Greeting ご挨拶
私は2009年から南太平洋のフィジー共和国で薬用植物の調査をしています。フィールドにしているラケンバ島は首都スバから小型機で2時間弱の離れ島で,今でも電気は一日のうち夕方に一時間半ほど通るだけ,喉が乾いたらペットボトルの水ではなく椰子の木に登り実を落として果汁を飲む,今日の夕食のお魚を海に獲りに行く,ヒーラーにマッサージをしてもらったらダロイモ4本でお礼するといった物々交換が成り立っています。
ハーブの文化は,受け継ぐことと新しく産むことといった,二つの要素で成り立っています。フィジアンハーブは,母から子へ,大人から子供へと伝承されるもので,体温が伝わり息遣いを感じるような近いつながりを持つ,彼らの生活そのものが反映されています。調査をしながら教えてもらった大事なことの一つは,「人間のもつ力は大きい」ということでした。自分の近くに存在する自然をしっかりととらえ,考え,そしてメディスン(薬)を選んだり,必要なものを創り上げたりする・・。形がないところから必要なものを創る彼らの力は,自分たち人間のもつポテンシャルを知らしめてくれるものでした。

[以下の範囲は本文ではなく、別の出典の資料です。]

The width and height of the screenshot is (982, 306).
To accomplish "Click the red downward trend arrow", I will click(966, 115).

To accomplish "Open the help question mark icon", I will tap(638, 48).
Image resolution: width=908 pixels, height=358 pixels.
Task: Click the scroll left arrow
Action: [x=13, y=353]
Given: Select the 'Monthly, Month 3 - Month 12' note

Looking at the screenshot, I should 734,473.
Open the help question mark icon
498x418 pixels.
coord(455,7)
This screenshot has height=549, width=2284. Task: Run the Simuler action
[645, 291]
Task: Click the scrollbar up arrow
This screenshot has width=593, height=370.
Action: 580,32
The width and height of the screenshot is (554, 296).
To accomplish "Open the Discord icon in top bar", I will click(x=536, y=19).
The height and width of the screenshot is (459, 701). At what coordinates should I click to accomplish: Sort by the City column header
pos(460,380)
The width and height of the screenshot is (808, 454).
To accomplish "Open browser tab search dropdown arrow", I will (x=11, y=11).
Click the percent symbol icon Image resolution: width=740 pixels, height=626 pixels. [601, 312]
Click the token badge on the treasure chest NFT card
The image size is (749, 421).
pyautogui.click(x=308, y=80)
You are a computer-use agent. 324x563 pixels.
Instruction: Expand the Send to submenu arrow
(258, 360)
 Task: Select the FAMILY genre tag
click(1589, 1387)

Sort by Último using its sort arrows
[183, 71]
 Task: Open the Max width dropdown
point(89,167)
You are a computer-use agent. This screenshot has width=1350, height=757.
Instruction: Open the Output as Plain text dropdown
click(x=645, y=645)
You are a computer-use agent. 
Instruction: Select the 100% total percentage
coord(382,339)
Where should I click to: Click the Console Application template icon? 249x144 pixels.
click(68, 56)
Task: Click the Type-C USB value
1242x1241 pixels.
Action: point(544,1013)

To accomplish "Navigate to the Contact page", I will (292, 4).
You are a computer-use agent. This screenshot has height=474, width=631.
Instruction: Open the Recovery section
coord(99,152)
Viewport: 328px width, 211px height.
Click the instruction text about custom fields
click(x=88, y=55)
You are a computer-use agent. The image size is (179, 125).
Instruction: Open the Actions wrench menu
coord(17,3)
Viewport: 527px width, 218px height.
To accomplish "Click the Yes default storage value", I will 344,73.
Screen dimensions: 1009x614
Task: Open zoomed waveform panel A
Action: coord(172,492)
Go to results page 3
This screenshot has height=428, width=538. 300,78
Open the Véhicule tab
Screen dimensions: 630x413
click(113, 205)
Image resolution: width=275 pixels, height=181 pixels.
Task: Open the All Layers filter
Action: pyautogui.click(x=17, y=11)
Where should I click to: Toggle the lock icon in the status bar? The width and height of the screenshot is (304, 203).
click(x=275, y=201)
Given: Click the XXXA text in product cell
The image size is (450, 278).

フィジーに暮らす友人たちと付き合うようになり,彼らの知恵,彼らの文化が呼び起こしてくれるものは,地域を超えて,私たち人類にとって,根本的に大切なことであると確信しました。同じ土台に立つ植物を見つめながら,植物の力を実感することは,私たちのイマジネーションやクリエイティビティを呼び覚まして,ハーブと人間それぞれの野性(生まれたままの性質,本質)を知るための入口を開き,最良の関係性でお互いを活かすことにつながる・・。
ハーブとはそういうことと思ったのです。
そんなフィジーも携帯電話やインターネットが入り込み,電気やお金が必要な時代に移りつつあります。太陽のような友人たちが,同じ地球の上で植物の力と人間の知恵で編み上げられた文化を継いでいることは大きな尊敬を私の中に産み,それを日本の皆さんに伝えたい気持ちと共に,現代社会の変化の只中にあるフィジーの若者や子供達に,違う国から彼らの文化の素晴らしさを伝えたい気持ちや,彼らに今までのような豊かな時間の使い方を続けてもらいたい気持ちも出てきました。そして次の世代に正しい仕事を用意するのは大人の役目だと思うようにもなりました。
植物の力は人の力と共に,人の力は植物の力と共にあることを実感しながら。